这在c++中通常是不合理的,正如这里的其他答案所指出的那样。在c++中,我们倾向于基于其他约束来定义泛型类型,而不是“从该类继承”。如果你真的想这样做,在c++ 11和<type_traits>中很容易做到:
#include <type_traits>
template<typename T>
class observable_list {
static_assert(std::is_base_of<list, T>::value, "T must inherit from list");
// code here..
};
This breaks a lot of the concepts that people expect in C++ though. It's better to use tricks like defining your own traits. For example, maybe observable_list wants to accept any type of container that has the typedefs const_iterator and a begin and end member function that returns const_iterator. If you restrict this to classes that inherit from list then a user who has their own type that doesn't inherit from list but provides these member functions and typedefs would be unable to use your observable_list.

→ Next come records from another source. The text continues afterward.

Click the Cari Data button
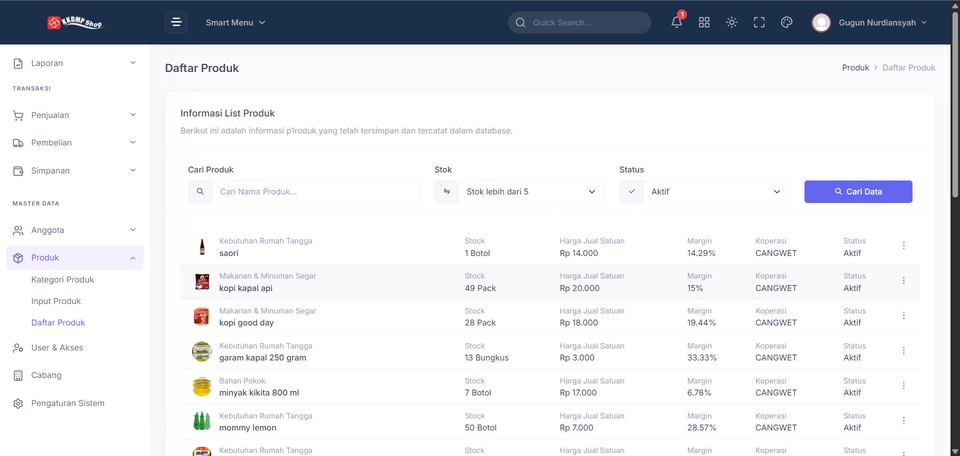 [x=858, y=192]
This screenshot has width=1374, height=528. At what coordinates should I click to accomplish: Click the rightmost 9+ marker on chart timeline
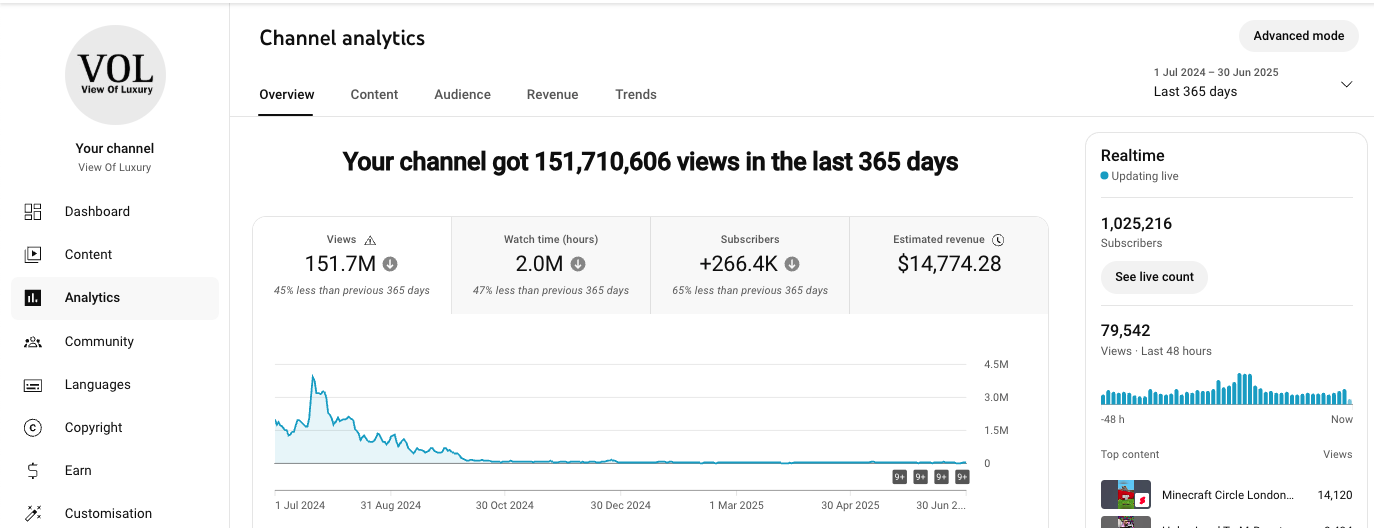962,477
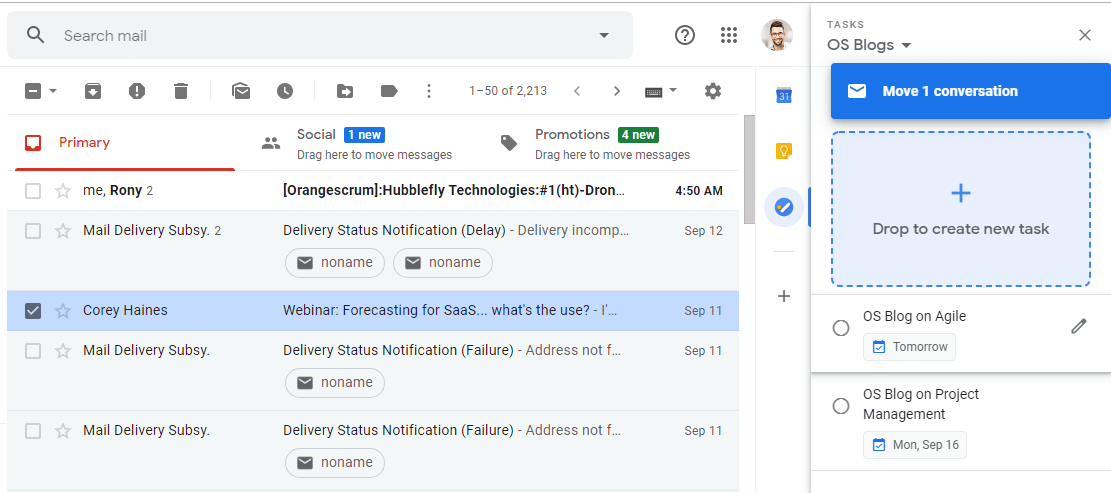Open the Google Calendar side panel icon
Screen dimensions: 1111x493
point(784,94)
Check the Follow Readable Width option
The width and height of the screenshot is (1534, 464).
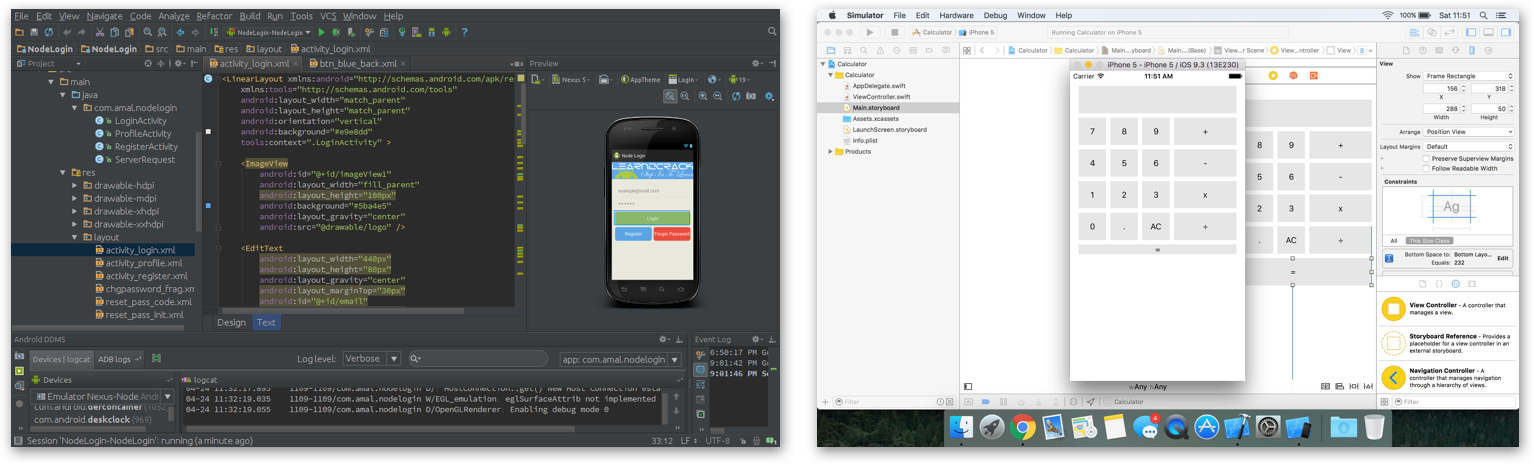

There are two solutions to this issue, one of them is to not constrain anything and rely on duck typing. A big con to this solution is that it involves a massive amount of errors that can be hard for users to grok. Another solution is to define traits to constrain the type provided to meet the interface requirements. The big con for this solution is that involves extra writing which can be seen as annoying. However, the positive side is that you will be able to write your own error messages a la static_assert.
为了完整起见,上面例子的解决方案如下:
#include <type_traits>
template<typename...>
struct void_ {
using type = void;
};
template<typename... Args>
using Void = typename void_<Args...>::type;
template<typename T, typename = void>
struct has_const_iterator : std::false_type {};
template<typename T>
struct has_const_iterator<T, Void<typename T::const_iterator>> : std::true_type {};
struct has_begin_end_impl {
template<typename T, typename Begin = decltype(std::declval<const T&>().begin()),
typename End = decltype(std::declval<const T&>().end())>
static std::true_type test(int);
template<typename...>
static std::false_type test(...);
};
template<typename T>
struct has_begin_end : decltype(has_begin_end_impl::test<T>(0)) {};
template<typename T>
class observable_list {
static_assert(has_const_iterator<T>::value, "Must have a const_iterator typedef");
static_assert(has_begin_end<T>::value, "Must have begin and end member functions");
// code here...
};
上面的例子中有很多概念展示了c++ 11的特性。对于好奇的人来说,一些搜索词是可变参数模板、SFINAE、表达式SFINAE和类型特征。